To characterize the effects of inhibitors of Epstein‐Barr virus (EBV) reactivation, we established Raji DR‐LUC cells as a new test system. These cells contain the firefly luciferase (LUC) gene under the control of an immediate‐early gene promoter (duplicated right region [DR]) of EBV on a self‐replicating episome. Luciferase induction thus serves as an intrinsic marker indicative for EBV reactivation from latency. The tumor promoter 12‐O‐tetradecanoylphorbol‐13‐acetate (TPA) induced the viral key activator BamH fragment Z left frame 1 (BZLF1) protein (“ZEBRA”) in this system, as demonstrated by induction of the BZLF1 protein‐responsive DR promoter upstream of the luciferase gene. Conversely, both BZLF1 protein and luciferase induction were inhibited effectively by the chemopreventive agent curcumin. Semiquantitative reverse transcriptase (RT)‐polymerase chain reaction (PCR) further demonstrated that the EBV inducers TPA, sodium butyrate, and transforming growth factor‐β (TGF‐β) increased levels of the mRNA of BZLF1 mRNA at 12, 24, and 48 h after treatment in these cells. TPA treatment also induced luciferase mRNA with similar kinetics. Curcumin was found to be highly effective in decreasing TPA‐, butyrate‐, and TGF‐β‐induced levels of BZLF1 mRNA, and of TPA‐induced luciferase mRNA, indicating that three major pathways of EBV are inhibited by curcumin. Electrophoretic mobility shift assays (EMSA) showed that activator protein 1 (AP‐1) binding to a cognate AP‐1 sequence was detected at 6 h and could be blocked by curcumin. Protein binding to the complete BZLF1 promoter ZIII site (ZIIIA+ZIIIB) demonstrated several specific complexes that gave weak signals at 6 h and 12 h but strong signals at 24 h, all of which were reduced after application of curcumin.

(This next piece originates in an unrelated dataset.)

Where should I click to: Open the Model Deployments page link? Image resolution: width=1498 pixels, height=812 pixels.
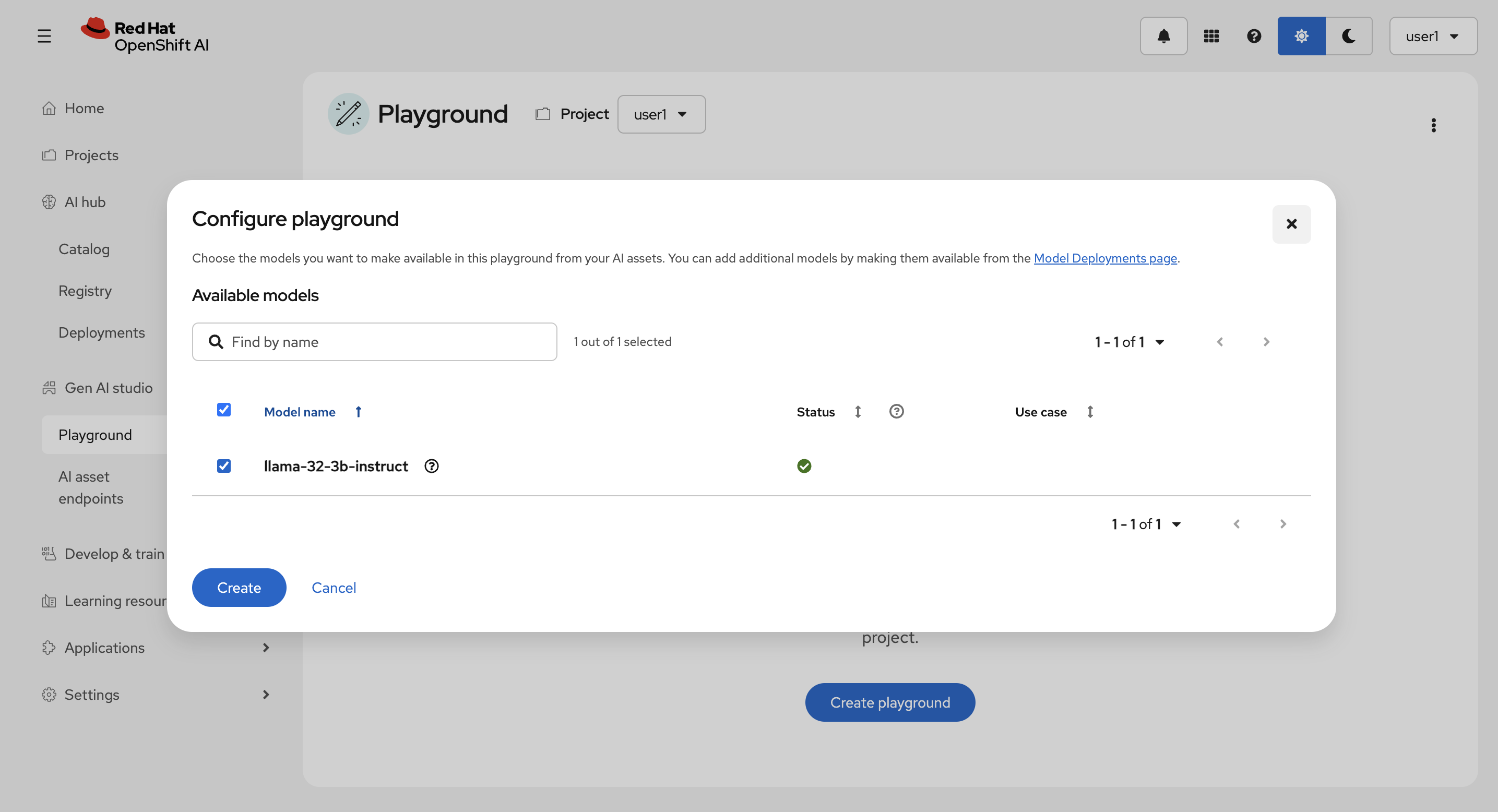pyautogui.click(x=1105, y=258)
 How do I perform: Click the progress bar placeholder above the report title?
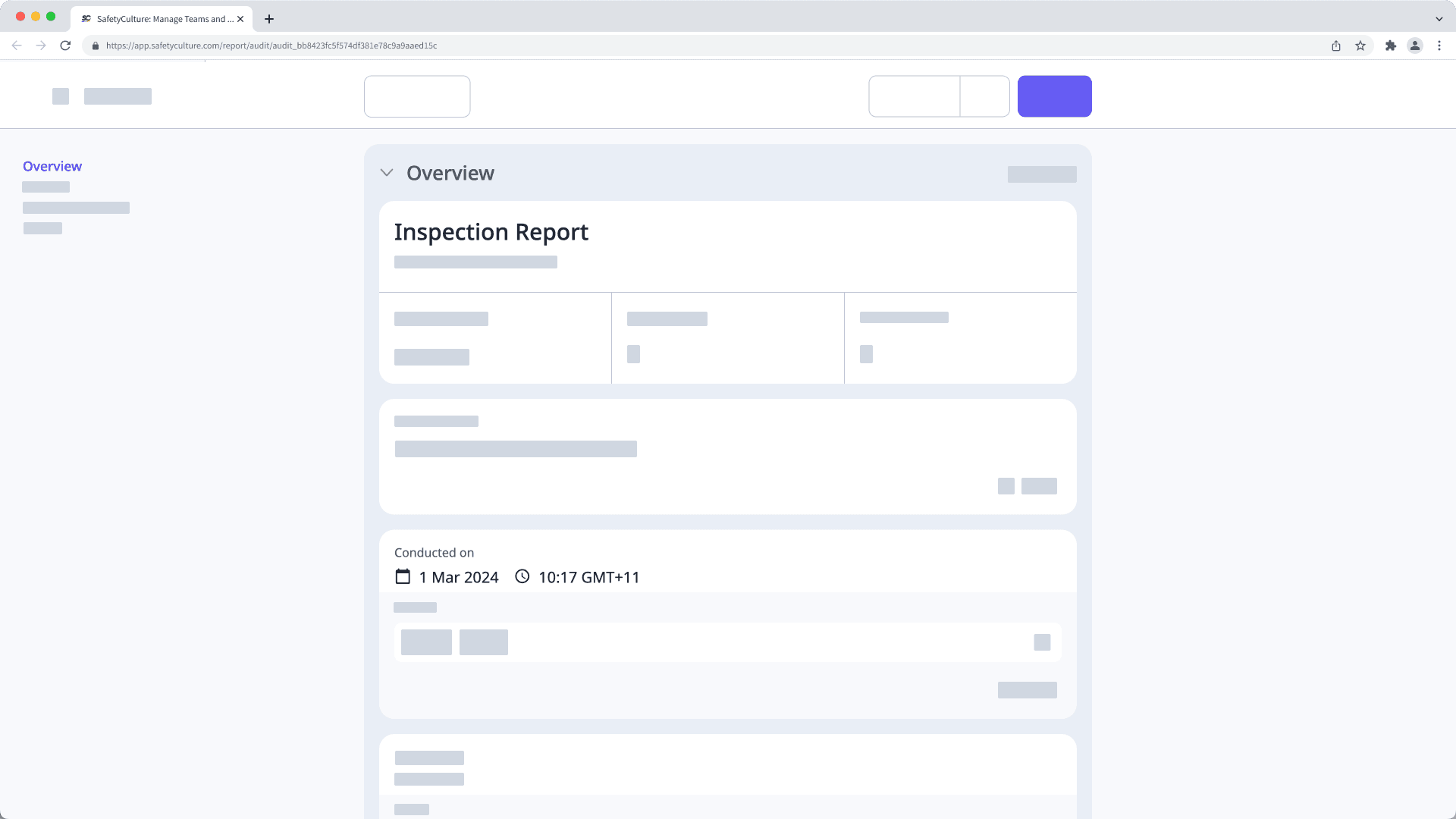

Autostimulation of BZLF1 mRNA induction through binding to the ZIII site at 24 h was confirmed by antibody‐induced supershift analysis. The present results confirm our previous finding that curcumin is an effective agent for inhibition of EBV reactivation in Raji DR‐CAT cells (carrying DR‐dependent chloramphenicol acetyltransferase), and they show for the first time that curcumin inhibits EBV reactivation mainly through inhibition of BZLF1 gene transcription. © 2002 Wiley‐Liss, Inc.